Finalmente, o espaço abre para o público e sem nem precisar me deslocar, chega até mim a informação de que quatro petit brusquetas custavam mais de 40 reais. No palavreado da minha avó materna, petit seria traduzido para cachochinha, aquela porçãozinha minguada que não tapa nem o buraco do dente. Então, quatro cachochinhas subtrairiam quarenta e mais alguns reais da sua, da minha, da nossa carteira. E isso seria só a entrada.

Sabe, adoro comer fora. Sempre gostei. Daí, quando passei a cozinhar mais e a preparar a minha comida, comecei a sair menos. Quem tem esse costume começa a perceber que devíamos pagar, e caro, para comer na nossa própria casa. Escolhemos os ingredientes, de primeira, controlamos a quantidade de gordura, sal e açúcar, e a de comida também. Não há cachochinhas em casa. As porções são generosas porque, afinal de contas, é feito em casa. Mais do melhor não fará mal. Adoro criar hambúrguer e outros lanches na minha cozinha. E, de quebra, não há chance para atendimentos desrespeitosos.

E quanto mais cozinho, mais crítica fico com o que nos oferecem fora de casa. A comida é algo muito íntimo nosso, se formos pensar. O ser humano precisa se alimentar e é onde reside mais fortemente a nossa relação umbilical com a terra. Comer é dos atos mais primitivos que existem. E transformar a comida em algo inatingível, distante, homeopático, restrito, não me parece nenhum pouco respeitoso para com a gente, a vida e a natureza, que tão generosamente produz alimentos maravilhosos para todos.

Esses tempos, com muito sacrifício, convenci meu marido, que ama cozinhar, a sair para comer hambúrguer em um lugar relativamente novo em Porto Alegre. Era 35 reais. Pedimos, esperamos e, quando a atendente se aproximou da nossa mesa e um hambúrguer de diâmetro igual ao de um cookie se materializou na minha frente, pensei: “Quem essa gente pensa que a gente é? Como assim? Tá tudo errado isso. Eu preciso me dar ao respeito”. Não vou nem entrar no detalhe de que o meu pedido veio errado e que um pedacinho da parte verde da esponja lava-louças veio sobre uma das batatas rústicas que acompanhavam.

Odiei. Me odiei.

Sem pensar duas vezes, prefiro indicar a um recém chegado à capital gaúcha um Xis de boteco de rua que custará 14 reais, grande e bem recheado, do que cachochinhas caras de um lugar sabe-se-lá-por-que-está-bombando.

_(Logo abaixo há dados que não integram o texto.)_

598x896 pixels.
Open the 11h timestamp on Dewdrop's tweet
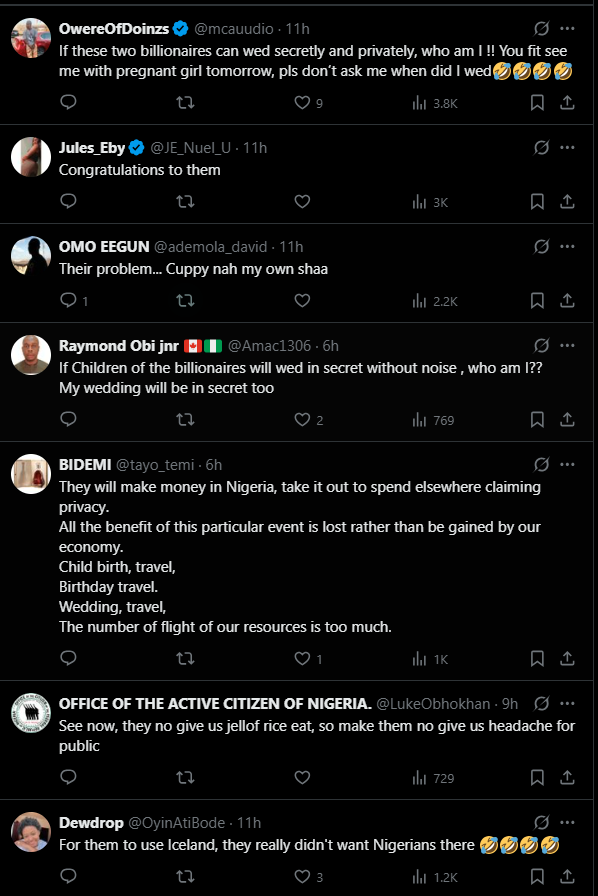tap(249, 823)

Não é uma questão apenas de dinheiro, minha gente, mas de não enxergar valor! Não vejo valia nisso. Há pouco indiquei um buffet em Novo Hamburgo incrível, tanto a comida quanto o atendimento, cujo preço é totalmente convidativo. Assim como o restaurante que indiquei em Santa Maria do Herval, na Serra Gaúcha. Muito bom e mais barato ainda. Comida honesta que tenho vontade de divulgar, de indicar e para onde quero voltar sempre. Mais recentemente, indiquei, dentre vários lugares bons e baratos, um hambúrguer em São Paulo do tamanho da nossa fome (muita) e que não chega a 30 reais. Além de tantos outros lugares respeitáveis que listei na postagem especial sobre onde comer em Porto Alegre.

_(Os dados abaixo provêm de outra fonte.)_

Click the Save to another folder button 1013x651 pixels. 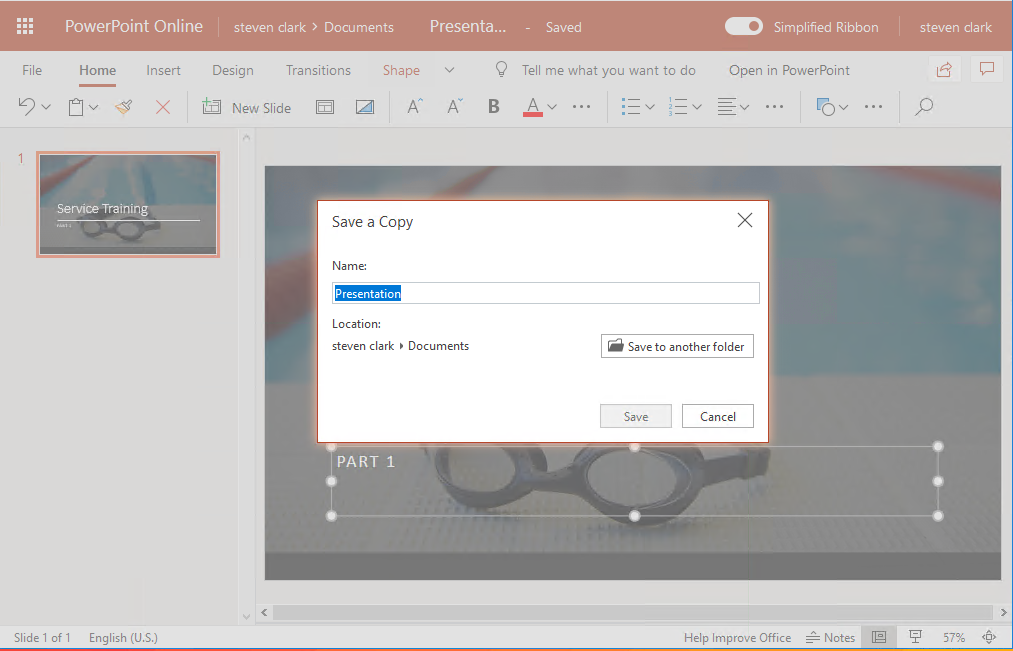(x=677, y=346)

Há tempos li um artigo sobre Barcelona em que a moradora dizia, com um toque de sarcasmo, para as pessoas não irem mais lá. O turismo extensivo estaria acabando com os lugares pitorescos que formam boa parte do patrimônio cultural da cidade e que sempre encantaram tanto moradores quanto turistas. Por exemplo: aquela avó espanhola que comanda um pequeno e humilde restaurante, que nasceu com a mão para fazer comida, detentora de um tempero único é substituída por uma Starbucks. E a história se repete com muitos outros endereços valiosos, extinguidos para dar lugar a mais uma loja de fast food ou fast fashion existente em qualquer lugar do mundo. Dá para acreditar que as pessoas viajam para comerem nas mesmas redes de restaurantes?

Eu cada vez mais respeito quem faz comida de verdade, que alimenta, sacia e honra os ingredientes e os clientes. Mesmo que estejamos em uma cidade tida como cara, no fundo, no fundo, levantando os lugares que estão nos holofotes das fotos filtradas e olhando embaixo, há uma população inteira de gente que trabalha e dá duro para servir pessoas com o melhor, em uma relação honesta de custo-benefício, de respeito aos clientes. Eu aplaudo essa gente, valorizo e, se precisar voltar a eles para garantir que continuem vivos e criando, então assim será.